The Secret Science bill would prevent the EPA from issuing new regulations unless it provides the scientific data to justify them. The vote fell largely along party lines, passing with a substantial majority: 237-190. The bill is part of the Republicans' overall plan to limit the EPA's regulatory powers. (The House passed the Scientific Advisory Board Reform measure earlier: this bill would loosen restrictions on the qualifications to serve on the EPA's SAB, giving industry-affiliated experts more slots).
Its supporters said the measure would enhance transparency at the EPA. "Costly environmental regulations should only be based on data that is available to independent scientists and the public," said Committee Chairman Smith. But opponents said imposing such a requirement could force the EPA to release confidential patient information used in scientific studies, a violation of federal law. "The legislation will not improve the EPA's actions. Rather, it will stifle public health protections," said Rep. Eddie Bernice Johnson, the top Democrat on the committee.

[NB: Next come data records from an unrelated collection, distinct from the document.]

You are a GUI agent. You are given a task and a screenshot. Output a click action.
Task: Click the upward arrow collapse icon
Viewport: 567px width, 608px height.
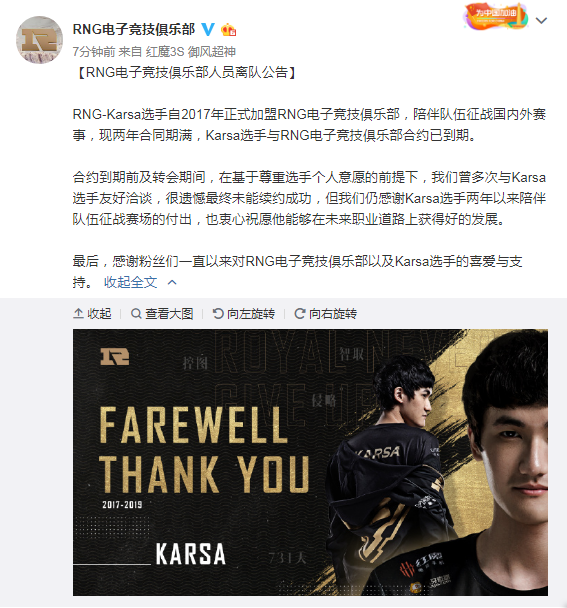pyautogui.click(x=78, y=313)
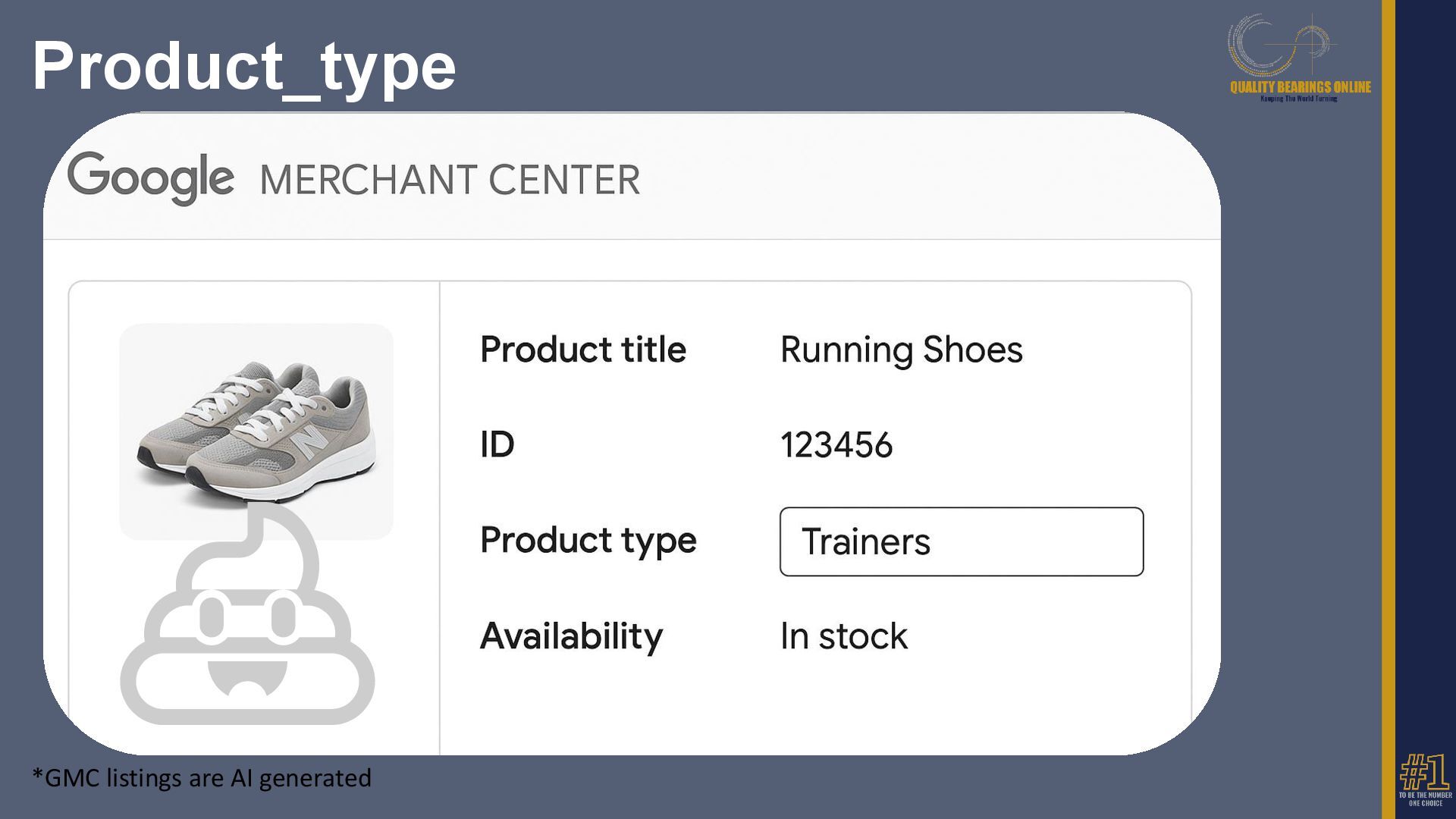Select the 123456 ID value
This screenshot has height=819, width=1456.
tap(836, 444)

ACSH s Dr. Gil Ross added this perspective: We should point out that one of our Trustees, Dr. Jim Enstrom, an expert on the health effects of air pollution particulates and a hardened veteran of the political fallout that often comes with science-based challenges to official beliefs about such health effects, led this campaign of scientists against party-line junk science. He had previously (and still is) taken on the California authorities, whose baseless regulations on diesel exhaust and other particulate sources has cost California untold millions or more, and he has suffered calumny at their hands. Among the many scientists who co-signed a letter to Chairman Lamar Smith were several ACSH advisors, and we are glad to see these bills come to the fore while acknowledging that their chances of becoming law in this Congress are slim or nil. But these votes foreshadow their passage in 2015, when the president will have to decide how to handle these sensible, indeed self-evident requirements so long flouted by the EPA.
The president s office had this comment: The Administration strongly supports regulatory transparency, but strongly opposes H.R. 4012. The bill would impose arbitrary, unnecessary, and expensive requirements that would seriously impede the Environmental Protection Agency s (EPA s) ability to use science to protect public health and the environment, as required under an array of environmental laws, while increasing uncertainty for businesses and States.

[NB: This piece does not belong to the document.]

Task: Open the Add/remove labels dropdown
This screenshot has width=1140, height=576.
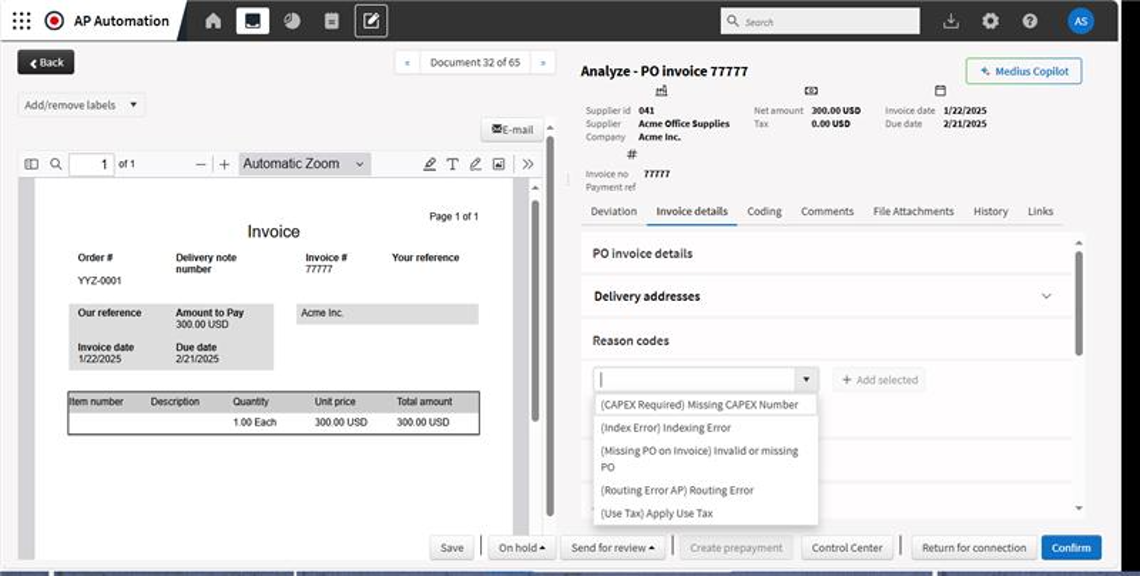Action: point(80,105)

Dr. Enstrom himself had this comment: The House approval of H.R. 4012 indicates strong and growing Congressional understanding of the need for EPA to base its regulations on transparent and verifiable science. In particular, it highlights the unjustified refusal of the American Cancer Society to allow independent analysis of its 1982-2000 Cancer Prevention Study II. This secretive study should no longer be used as the primary basis for costly EPA fine particulate matter and ozone regulations."